AUFGABEN =
1. Gib den Abschnitt aus dem Quellenauszug wortgetreu wieder. Beginne bei den Worten „Grundrechte“ und höre nach den Worten „behandelte Motion abzulehnen [1].“ auf.
2. Was empfahl der Bundesrat laut dem Quellenauszug zur Motion von Nationalrat Gusset?

QUELLENAUSZUG =
═══

Année politique Suisse 1997 : Eléments du système politique / Droits, ordre public et juridique
 
Grundrechte
Das seit anfang 1995 geltende Antirassismusgesetz führt nach Ansicht eines Teils der bürgerlichen Nationalräte bei den Gerichten zu Auslegungsschwierigkeiten und bewirke damit nicht nur Rechtsunsicherheit, sondern bedrohe auch das Recht auf freie Meinungsäusserung. Eine von 17 Freisinnigen und 23 SVP-Politikern mitunterzeichnete Motion von Nationalrat Gusset (fp, TG) forderte deshalb eine Teilrevision. Der Vorstoss verlangt, dass die Bestimmungen namentlich bezüglich "Propagandaaktionen" präziser gefasst werden und die Vorsätzlichkeit stärker gewichtet wird. Der Bundesrat empfahl, die im Berichtsjahr noch nicht behandelte Motion abzulehnen [1].

═══

DATENSÄTZE =
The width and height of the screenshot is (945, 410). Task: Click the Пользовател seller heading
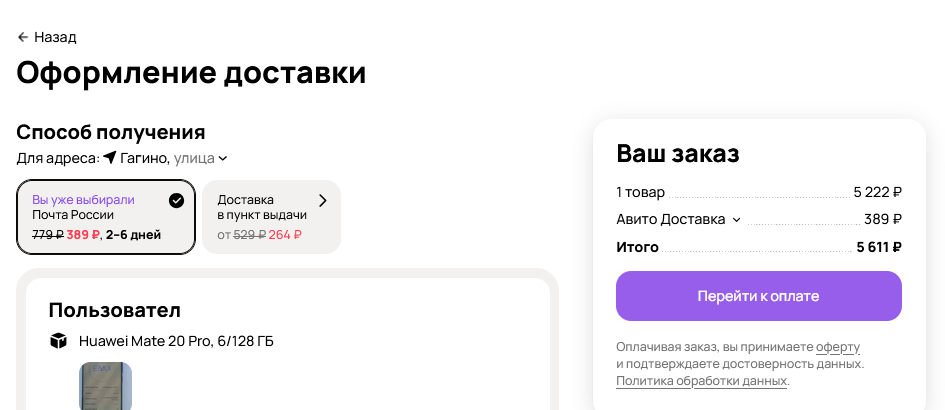pyautogui.click(x=115, y=311)
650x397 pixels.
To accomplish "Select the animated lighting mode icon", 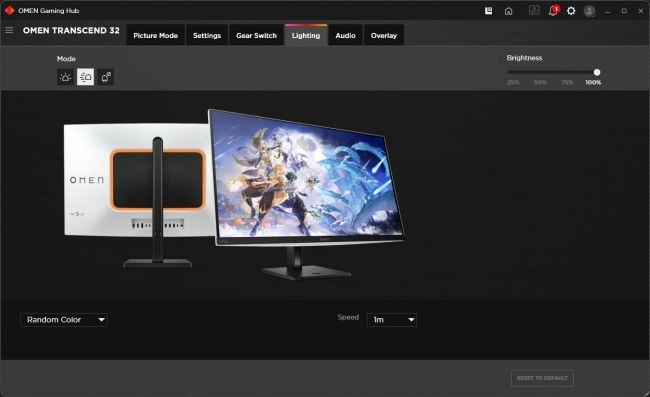I will point(85,77).
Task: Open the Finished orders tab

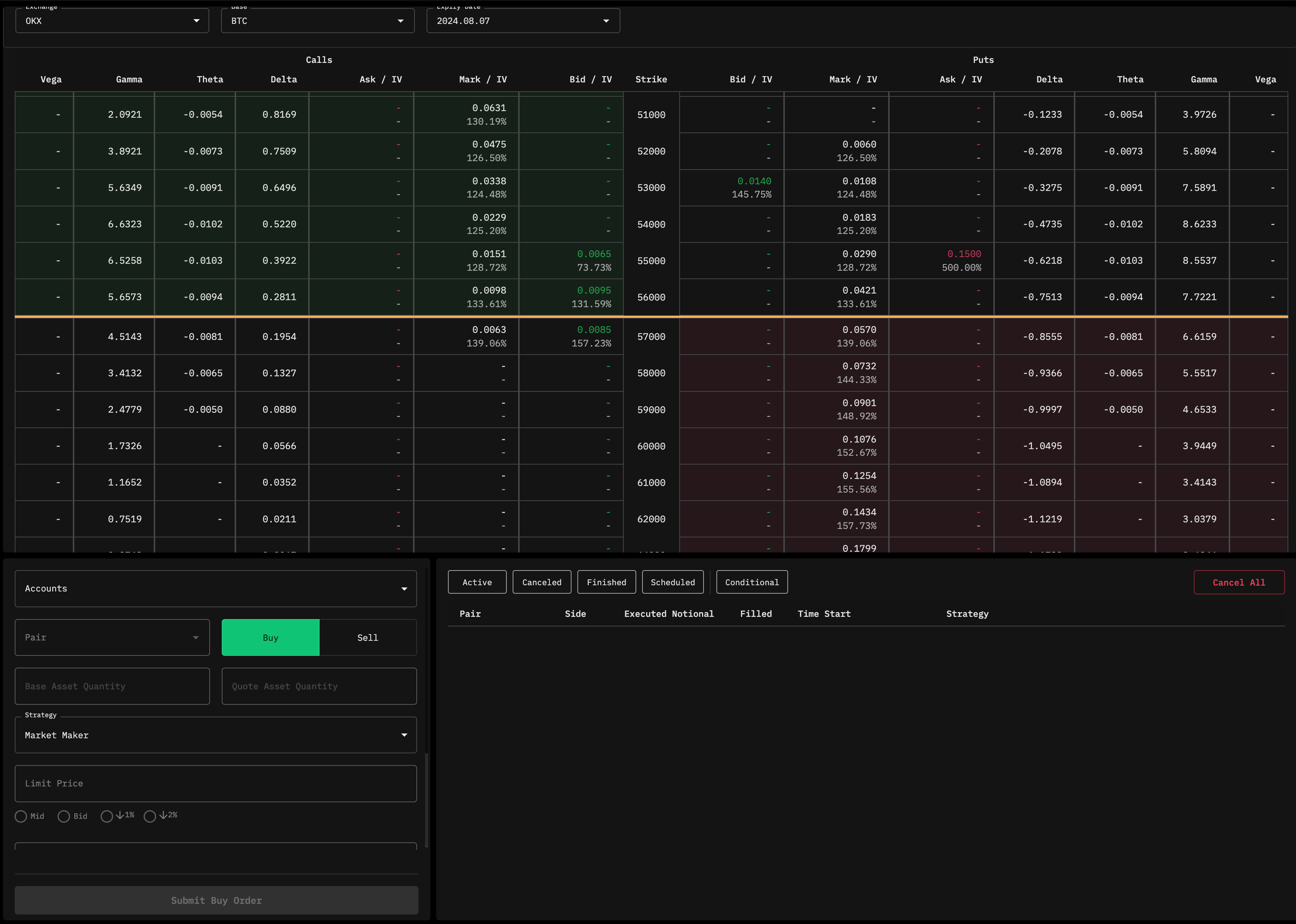Action: click(x=606, y=582)
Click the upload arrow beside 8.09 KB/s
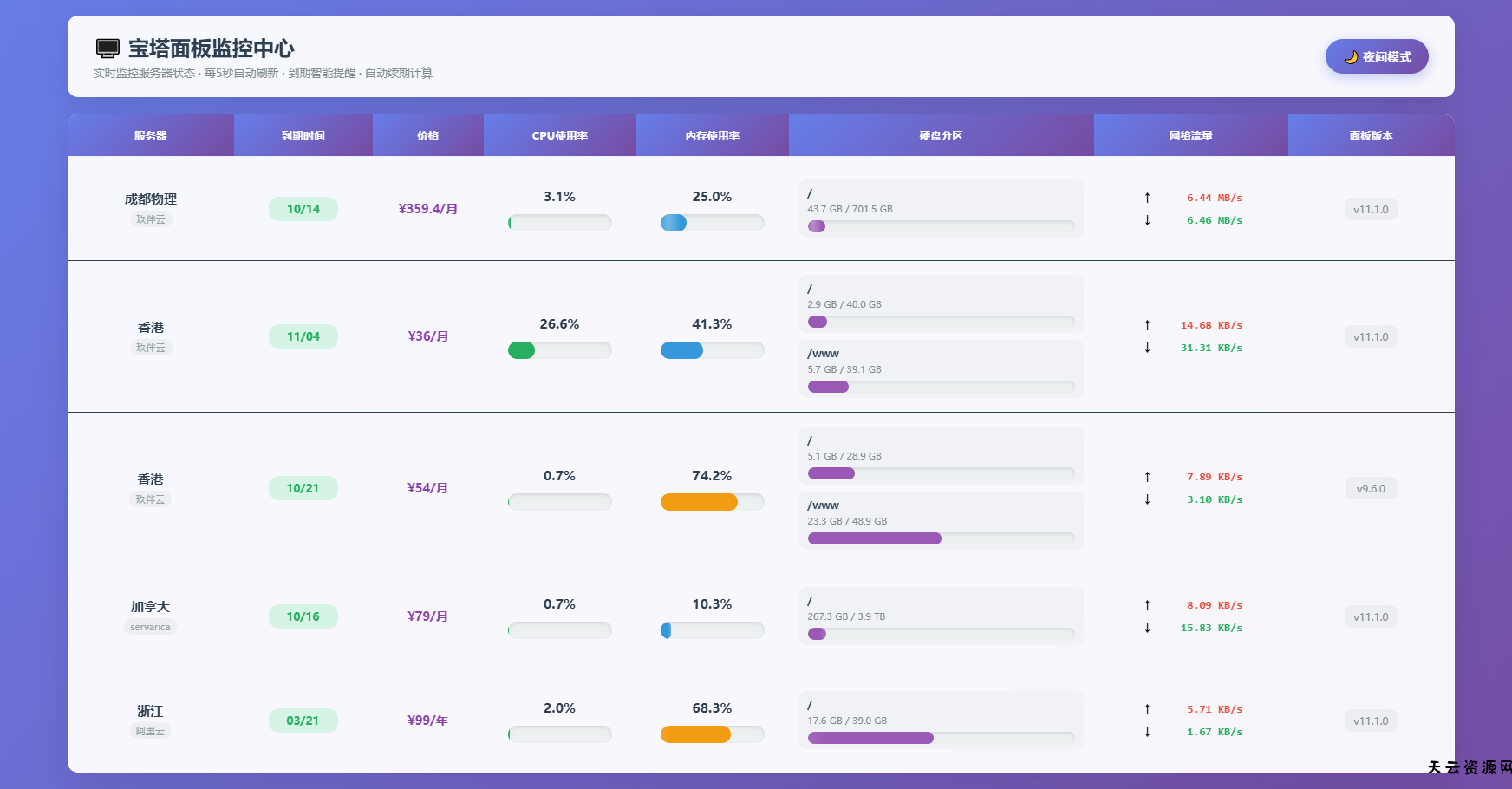The height and width of the screenshot is (789, 1512). pyautogui.click(x=1147, y=605)
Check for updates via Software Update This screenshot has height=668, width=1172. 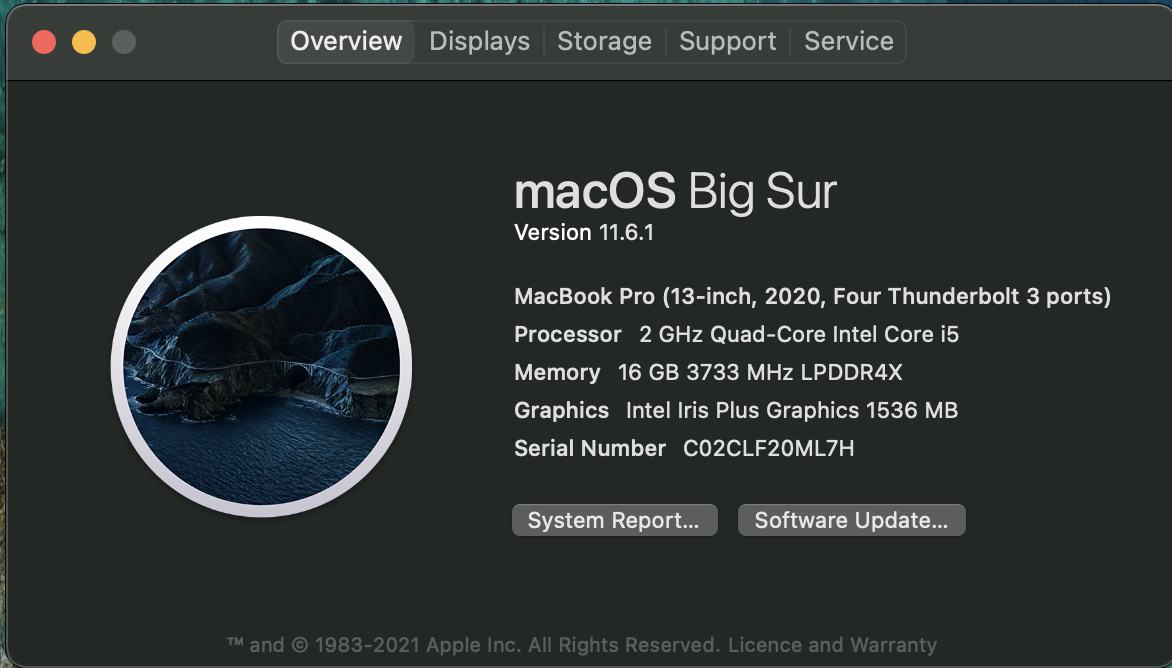click(851, 519)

═══

VOLLSTÄNDIGE LÖSUNGEN =
1.
Grundrechte
Das seit anfang 1995 geltende Antirassismusgesetz führt nach Ansicht eines Teils der bürgerlichen Nationalräte bei den Gerichten zu Auslegungsschwierigkeiten und bewirke damit nicht nur Rechtsunsicherheit, sondern bedrohe auch das Recht auf freie Meinungsäusserung. Eine von 17 Freisinnigen und 23 SVP-Politikern mitunterzeichnete Motion von Nationalrat Gusset (fp, TG) forderte deshalb eine Teilrevision. Der Vorstoss verlangt, dass die Bestimmungen namentlich bezüglich "Propagandaaktionen" präziser gefasst werden und die Vorsätzlichkeit stärker gewichtet wird. Der Bundesrat empfahl, die im Berichtsjahr noch nicht behandelte Motion abzulehnen [1].

2. Er empfahl, die Motion abzulehnen.